Dataset records:
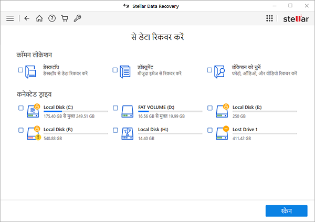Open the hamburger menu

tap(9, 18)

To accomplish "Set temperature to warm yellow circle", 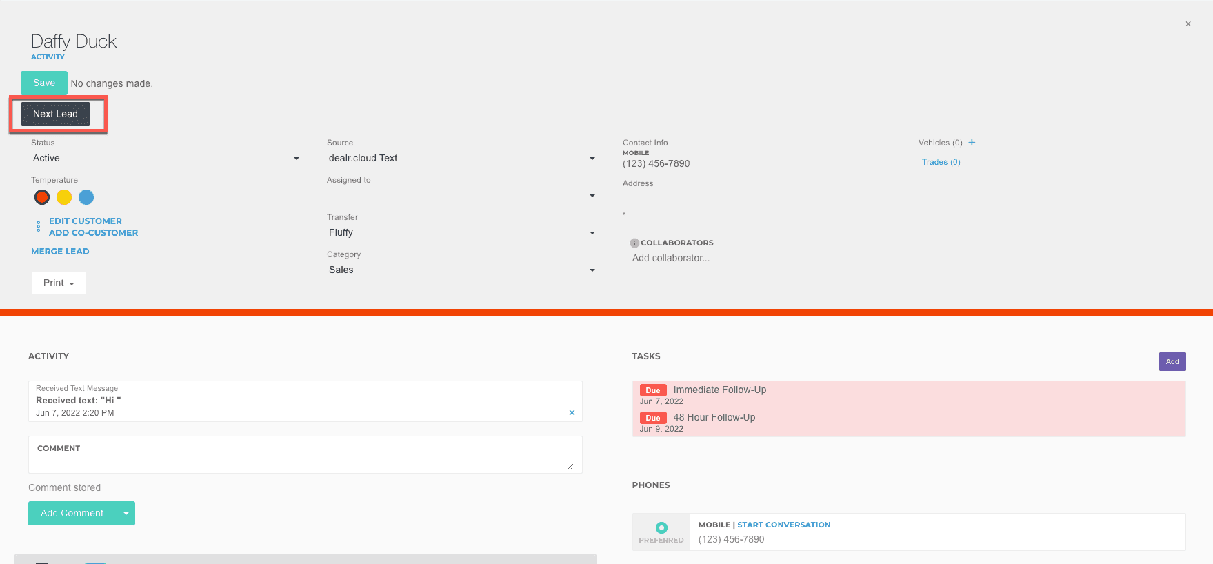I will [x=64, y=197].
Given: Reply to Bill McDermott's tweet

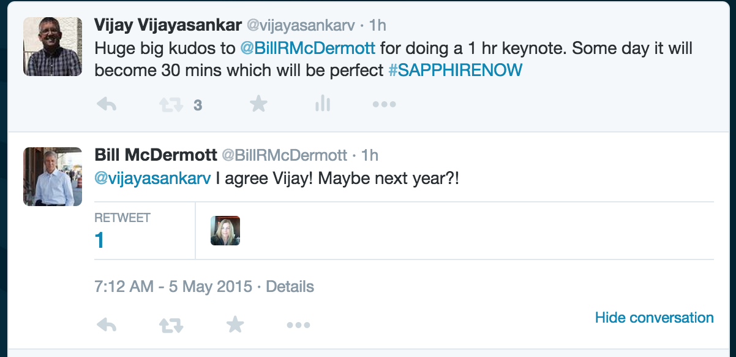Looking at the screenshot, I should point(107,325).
---
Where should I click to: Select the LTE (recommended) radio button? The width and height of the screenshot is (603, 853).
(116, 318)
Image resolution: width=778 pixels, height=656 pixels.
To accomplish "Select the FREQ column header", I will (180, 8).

What you should do:
Print the stretch from the line containing "Image resolution: width=778" through the line containing "will (180, 8)." in the entries above, reproducing each line word for word.

Exercise output:
Image resolution: width=778 pixels, height=656 pixels.
To accomplish "Select the FREQ column header", I will (180, 8).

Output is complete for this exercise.